• _Exercise prompt_: Copy out the rows below verbatim, beginning with the line that contains "The height and width of the screenshot is (887, 1420)." and ending with the line that contains "[1586, 450]", both included.

• _Available records_:

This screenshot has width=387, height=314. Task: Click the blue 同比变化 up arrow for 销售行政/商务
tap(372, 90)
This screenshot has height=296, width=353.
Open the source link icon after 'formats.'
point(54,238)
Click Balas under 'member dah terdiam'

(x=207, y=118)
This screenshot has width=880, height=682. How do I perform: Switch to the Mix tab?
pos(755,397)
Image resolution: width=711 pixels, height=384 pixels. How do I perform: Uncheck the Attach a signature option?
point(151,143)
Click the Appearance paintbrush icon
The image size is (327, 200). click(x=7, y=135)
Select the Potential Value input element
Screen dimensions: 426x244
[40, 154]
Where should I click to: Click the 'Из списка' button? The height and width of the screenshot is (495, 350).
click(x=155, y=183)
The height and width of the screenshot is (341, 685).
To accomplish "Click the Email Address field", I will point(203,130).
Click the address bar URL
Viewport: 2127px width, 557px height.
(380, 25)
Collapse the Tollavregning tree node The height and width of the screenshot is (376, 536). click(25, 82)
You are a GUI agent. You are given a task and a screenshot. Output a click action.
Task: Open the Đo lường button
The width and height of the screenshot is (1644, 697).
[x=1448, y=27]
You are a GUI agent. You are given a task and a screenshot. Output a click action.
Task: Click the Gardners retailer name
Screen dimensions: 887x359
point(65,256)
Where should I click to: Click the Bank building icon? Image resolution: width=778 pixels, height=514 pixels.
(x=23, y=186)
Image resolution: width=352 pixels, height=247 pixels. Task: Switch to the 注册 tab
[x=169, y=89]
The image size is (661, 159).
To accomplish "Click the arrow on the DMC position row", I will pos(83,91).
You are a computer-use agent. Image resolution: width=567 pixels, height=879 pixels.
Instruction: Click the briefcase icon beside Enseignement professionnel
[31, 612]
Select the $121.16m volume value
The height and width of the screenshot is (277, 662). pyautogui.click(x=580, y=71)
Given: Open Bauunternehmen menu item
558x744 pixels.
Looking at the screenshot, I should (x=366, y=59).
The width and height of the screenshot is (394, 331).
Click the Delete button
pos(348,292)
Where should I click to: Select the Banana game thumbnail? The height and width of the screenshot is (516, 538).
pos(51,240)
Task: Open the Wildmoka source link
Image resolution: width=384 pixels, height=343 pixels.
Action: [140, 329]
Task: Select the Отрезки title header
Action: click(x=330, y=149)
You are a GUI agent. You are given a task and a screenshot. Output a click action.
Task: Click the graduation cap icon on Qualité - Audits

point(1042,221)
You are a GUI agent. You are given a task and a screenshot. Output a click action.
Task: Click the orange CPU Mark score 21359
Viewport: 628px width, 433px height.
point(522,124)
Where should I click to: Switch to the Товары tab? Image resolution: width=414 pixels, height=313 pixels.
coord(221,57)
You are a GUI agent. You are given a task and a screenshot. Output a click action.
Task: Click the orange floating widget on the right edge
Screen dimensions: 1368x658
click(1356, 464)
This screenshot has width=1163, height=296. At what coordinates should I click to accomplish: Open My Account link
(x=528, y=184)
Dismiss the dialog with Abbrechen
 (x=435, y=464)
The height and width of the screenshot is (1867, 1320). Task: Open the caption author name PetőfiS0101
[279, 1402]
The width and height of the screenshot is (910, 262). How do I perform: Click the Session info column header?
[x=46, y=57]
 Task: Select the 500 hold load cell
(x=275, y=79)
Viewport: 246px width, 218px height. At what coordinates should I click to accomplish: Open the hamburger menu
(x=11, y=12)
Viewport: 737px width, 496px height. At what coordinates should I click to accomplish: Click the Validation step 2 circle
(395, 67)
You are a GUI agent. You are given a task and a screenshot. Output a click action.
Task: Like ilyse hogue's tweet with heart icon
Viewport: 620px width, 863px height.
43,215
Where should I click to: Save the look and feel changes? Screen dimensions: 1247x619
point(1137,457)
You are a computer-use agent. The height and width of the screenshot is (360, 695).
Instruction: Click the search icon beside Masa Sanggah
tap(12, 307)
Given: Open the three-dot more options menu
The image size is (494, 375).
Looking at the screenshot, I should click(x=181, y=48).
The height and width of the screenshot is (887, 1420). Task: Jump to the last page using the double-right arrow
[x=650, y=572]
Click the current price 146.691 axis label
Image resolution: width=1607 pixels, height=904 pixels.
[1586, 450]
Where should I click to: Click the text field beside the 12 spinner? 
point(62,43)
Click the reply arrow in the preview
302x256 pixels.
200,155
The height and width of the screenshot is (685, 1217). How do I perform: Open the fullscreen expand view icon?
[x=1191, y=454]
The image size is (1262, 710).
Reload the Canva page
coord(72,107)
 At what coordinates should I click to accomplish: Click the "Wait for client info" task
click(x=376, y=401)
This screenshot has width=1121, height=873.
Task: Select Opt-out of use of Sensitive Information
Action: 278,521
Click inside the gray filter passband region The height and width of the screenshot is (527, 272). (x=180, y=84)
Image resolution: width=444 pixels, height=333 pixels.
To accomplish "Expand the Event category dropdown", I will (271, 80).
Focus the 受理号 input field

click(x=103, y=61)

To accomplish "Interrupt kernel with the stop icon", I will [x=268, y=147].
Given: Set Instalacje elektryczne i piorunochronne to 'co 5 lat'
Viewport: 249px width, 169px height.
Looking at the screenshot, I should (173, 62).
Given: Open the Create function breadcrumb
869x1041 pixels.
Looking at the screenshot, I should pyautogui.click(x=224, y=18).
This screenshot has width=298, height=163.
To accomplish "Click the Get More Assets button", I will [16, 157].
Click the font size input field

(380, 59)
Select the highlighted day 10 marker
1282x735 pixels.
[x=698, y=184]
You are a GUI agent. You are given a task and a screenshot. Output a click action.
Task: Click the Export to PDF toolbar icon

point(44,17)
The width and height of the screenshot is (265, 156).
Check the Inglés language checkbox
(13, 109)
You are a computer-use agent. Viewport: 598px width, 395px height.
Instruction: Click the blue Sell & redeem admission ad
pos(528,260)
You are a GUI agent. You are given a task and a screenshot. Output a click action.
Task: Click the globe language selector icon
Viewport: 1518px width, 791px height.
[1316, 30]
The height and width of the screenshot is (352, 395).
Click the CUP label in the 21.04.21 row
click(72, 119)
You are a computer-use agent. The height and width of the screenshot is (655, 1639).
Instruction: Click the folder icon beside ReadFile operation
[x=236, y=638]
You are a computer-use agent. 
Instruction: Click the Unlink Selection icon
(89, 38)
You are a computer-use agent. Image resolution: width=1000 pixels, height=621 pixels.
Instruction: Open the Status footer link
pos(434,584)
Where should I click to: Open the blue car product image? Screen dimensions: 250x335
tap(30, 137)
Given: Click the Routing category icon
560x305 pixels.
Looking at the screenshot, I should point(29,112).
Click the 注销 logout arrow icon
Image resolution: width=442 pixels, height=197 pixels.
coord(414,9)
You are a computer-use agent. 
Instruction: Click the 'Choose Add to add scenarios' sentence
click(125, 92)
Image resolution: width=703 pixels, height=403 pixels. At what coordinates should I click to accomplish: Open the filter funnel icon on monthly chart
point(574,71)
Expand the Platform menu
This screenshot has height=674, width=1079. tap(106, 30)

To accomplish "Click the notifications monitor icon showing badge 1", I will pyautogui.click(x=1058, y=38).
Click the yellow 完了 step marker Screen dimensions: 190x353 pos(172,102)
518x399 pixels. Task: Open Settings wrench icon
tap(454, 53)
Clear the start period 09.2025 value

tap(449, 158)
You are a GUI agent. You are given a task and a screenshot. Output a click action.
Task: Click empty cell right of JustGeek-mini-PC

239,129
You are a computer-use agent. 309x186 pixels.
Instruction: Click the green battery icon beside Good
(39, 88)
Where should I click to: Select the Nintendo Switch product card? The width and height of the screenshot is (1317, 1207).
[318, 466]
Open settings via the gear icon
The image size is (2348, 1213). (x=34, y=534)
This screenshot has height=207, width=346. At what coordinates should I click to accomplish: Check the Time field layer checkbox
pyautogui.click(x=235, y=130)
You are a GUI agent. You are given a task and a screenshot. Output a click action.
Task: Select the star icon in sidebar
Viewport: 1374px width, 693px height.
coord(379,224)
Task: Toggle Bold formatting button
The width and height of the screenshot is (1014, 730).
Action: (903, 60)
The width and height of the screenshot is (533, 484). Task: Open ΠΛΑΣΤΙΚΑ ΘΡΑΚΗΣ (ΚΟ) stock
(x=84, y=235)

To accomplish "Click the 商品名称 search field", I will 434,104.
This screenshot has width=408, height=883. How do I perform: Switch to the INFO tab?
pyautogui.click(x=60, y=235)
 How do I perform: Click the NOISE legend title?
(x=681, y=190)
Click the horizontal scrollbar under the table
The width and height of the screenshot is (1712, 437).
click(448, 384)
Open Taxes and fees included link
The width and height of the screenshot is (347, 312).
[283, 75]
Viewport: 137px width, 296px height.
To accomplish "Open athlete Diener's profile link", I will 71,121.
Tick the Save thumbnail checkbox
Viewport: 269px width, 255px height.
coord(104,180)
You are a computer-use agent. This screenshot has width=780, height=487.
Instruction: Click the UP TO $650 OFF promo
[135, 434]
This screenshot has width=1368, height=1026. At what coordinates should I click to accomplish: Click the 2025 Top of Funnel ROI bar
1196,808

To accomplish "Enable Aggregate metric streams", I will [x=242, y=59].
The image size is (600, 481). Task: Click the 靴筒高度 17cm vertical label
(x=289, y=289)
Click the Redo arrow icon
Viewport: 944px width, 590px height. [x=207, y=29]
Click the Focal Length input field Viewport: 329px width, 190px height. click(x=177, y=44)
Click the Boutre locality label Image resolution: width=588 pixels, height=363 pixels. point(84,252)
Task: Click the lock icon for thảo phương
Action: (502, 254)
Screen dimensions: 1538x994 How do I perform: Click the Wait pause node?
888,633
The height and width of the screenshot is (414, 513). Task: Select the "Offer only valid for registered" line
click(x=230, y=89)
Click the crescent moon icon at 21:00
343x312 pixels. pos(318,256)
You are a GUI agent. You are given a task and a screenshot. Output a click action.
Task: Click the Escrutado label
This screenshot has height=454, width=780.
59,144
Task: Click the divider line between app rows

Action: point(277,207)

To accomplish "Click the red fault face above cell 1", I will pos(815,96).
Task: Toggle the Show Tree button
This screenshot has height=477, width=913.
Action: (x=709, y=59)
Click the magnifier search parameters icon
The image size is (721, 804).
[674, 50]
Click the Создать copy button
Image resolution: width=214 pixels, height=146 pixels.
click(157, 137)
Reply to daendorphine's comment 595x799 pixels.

• _Result of this exercise_:
The height and width of the screenshot is (887, 1420). Task: Jump to the last page using the double-right arrow
[x=650, y=572]
Click the current price 146.691 axis label
Image resolution: width=1607 pixels, height=904 pixels.
[1586, 450]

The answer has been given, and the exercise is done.